The cash flow analysis by which Nucor adheres to has relatively few requirements to undertake a new investment. The first must be that new plants are supposed to achieve 25% ROA within five years of start-up. We look at this by examining the parameters of cost and revenues and finding the net income given the 5th year and dividing by the total assets minus any depreciation.

As it stands ROA would be give a return of 22. 34% as the excel file shows. This would indicate how efficient management is using assets to generate earnings.

Whether by design or industry comparison, this result does not meet the requirements that Nucor would approve. The next part of the cash flow analysis deals with Net Present Value (NPV). Nucor and any company that seeks to project if an investment is worthwhile to pursue must understand if the cash flows are in excess of the cost of capital.

There are several different assumptions that are given to understand NPV for this project. The excel sheet “CF analysis-thin slab” shows in detail that cash flows are delayed due to plant construction and start-up costs. When the negative and positive cash flows are calculated by the discount rate of 15% there appears a NPV of -$51. 32. This shows that the project does not present a likelihood of meeting capital requirements. This is the last of the requirements that Nucor needs to be positive because it correlates with profitability.

Scenario analysis will be looked at to understand if that the conditions assumed for the project can change the outcome of the decision.

The conclusion of cash flow analysis could be projected differently if the parameters are changed. These are 3 scenarios that are presented by understanding different economic and competitive conditions: * Growth Optimist. The growth assumptions are presumed to be in line with historical growth rates for steel prices. * Cost Cutters. An efficient environment that finds CSP technology accepted in the industry and used more affordably. Market Woes.

Interest rates for government debt declines in uncertain terms affecting all businesses handcuffed to borrowing costs. By looking at these scenarios we can also quantify the changes might have with the projections in the excel sheet for thin slabs. Doing what-if calculations can also look at some of these scenarios by changing the assumptions given. In the first scenario we understand the price growth rate is less than historical rates but that is pragmatic and causes revenue to be less than what can be actualized.

If the quality standards can continue to improve with CSP process then I can see where this scenario holding true. The second scenario is important because it can improve the profitability by using cost controls more efficiently in thin-slab production.

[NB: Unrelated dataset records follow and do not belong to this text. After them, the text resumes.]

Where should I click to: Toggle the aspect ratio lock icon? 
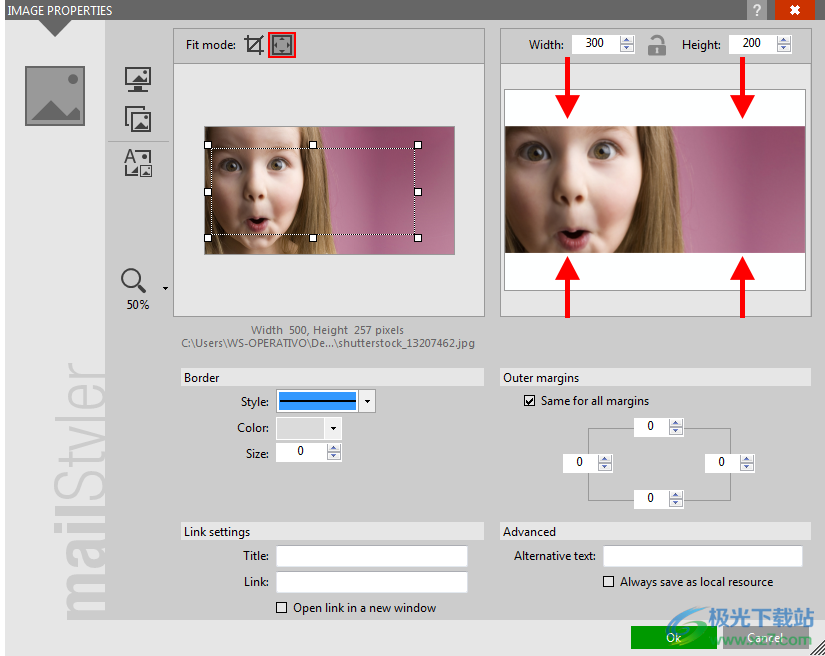point(656,44)
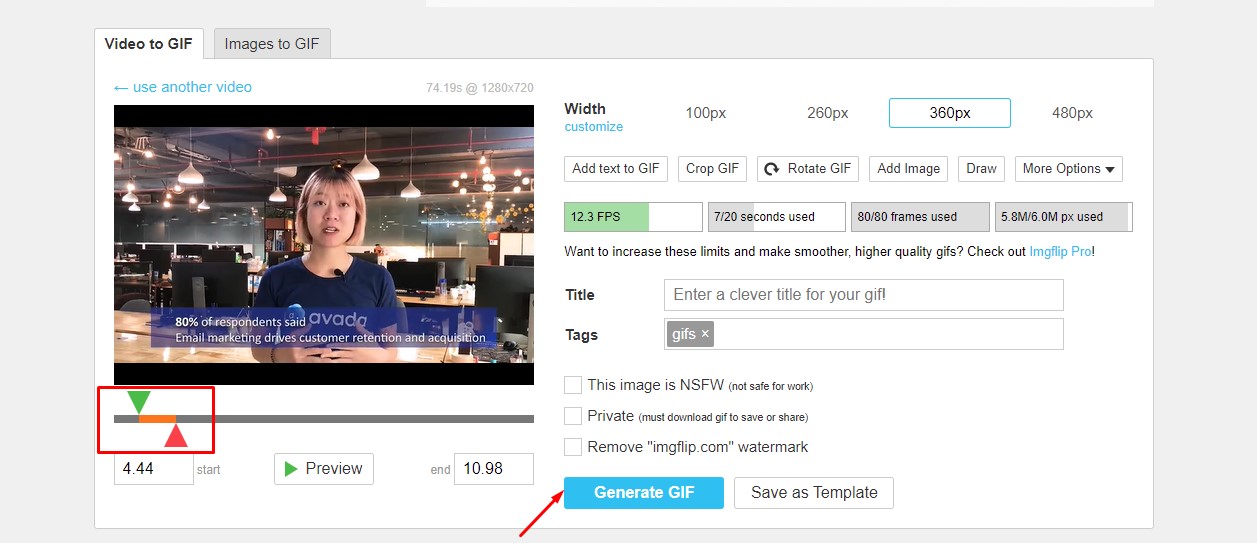Enable the NSFW image checkbox
This screenshot has width=1257, height=543.
pyautogui.click(x=573, y=385)

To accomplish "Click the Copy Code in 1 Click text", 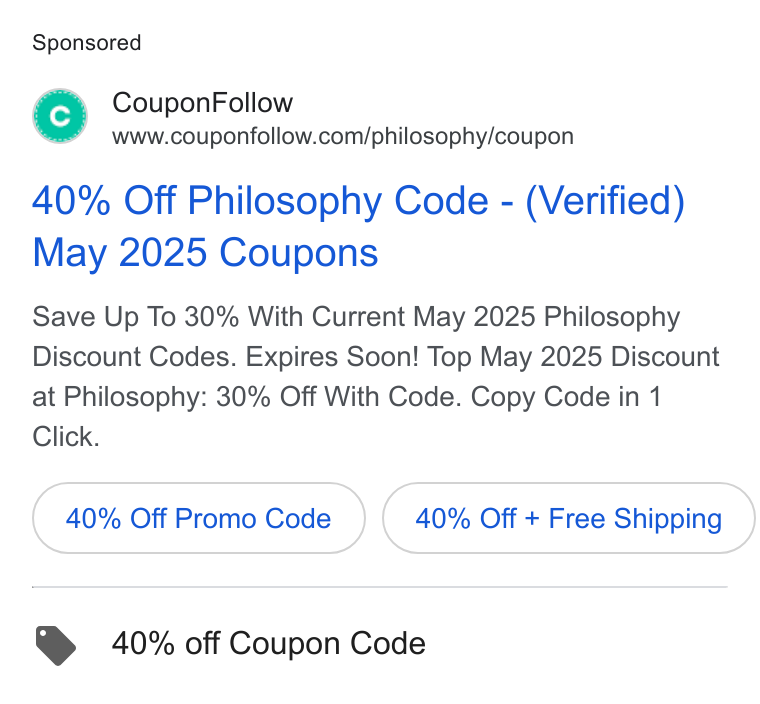I will click(x=347, y=417).
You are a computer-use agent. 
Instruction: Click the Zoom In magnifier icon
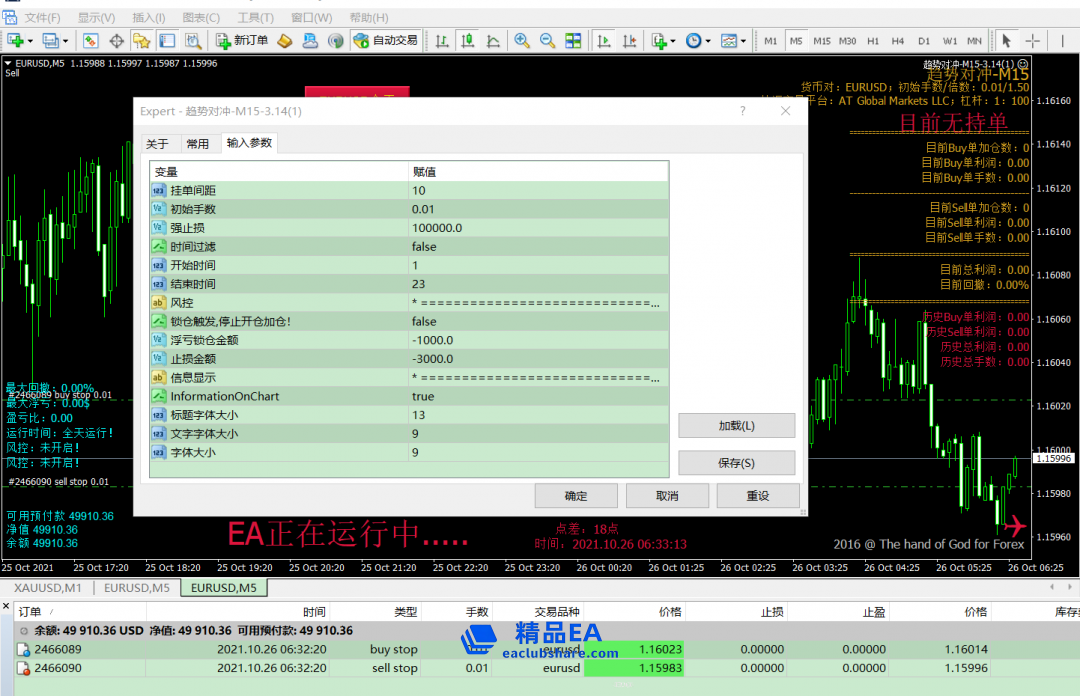(522, 41)
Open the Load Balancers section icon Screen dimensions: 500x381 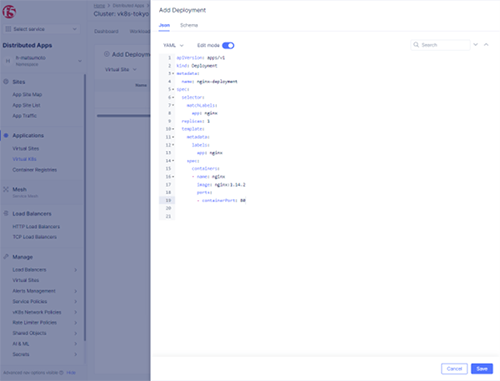tap(6, 213)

I can see this being less likely as the CSP process is so new and cannot be understood until it’s widespread use in the industry. Finally, the third scenario will be look at the market changes affecting the cost of capital. This is the most likely to be affected in the immediate term.

Although, this assumption would also assume that if borrowing costs can be projected to be lower then the project can be delayed until a more favorable environment. Some of the changes are analyzed in the scenarios analysis in the excel sheet so that CEO Iverson might make a better decision based on their effect on his criterion requirements. Only under the first scenario do we see that this positive change on NPV and ROA would result in an outcome that would ensure that the project would be approved.

The other scenarios would have mixed results and would only reinforce the original projections as they are assumed now.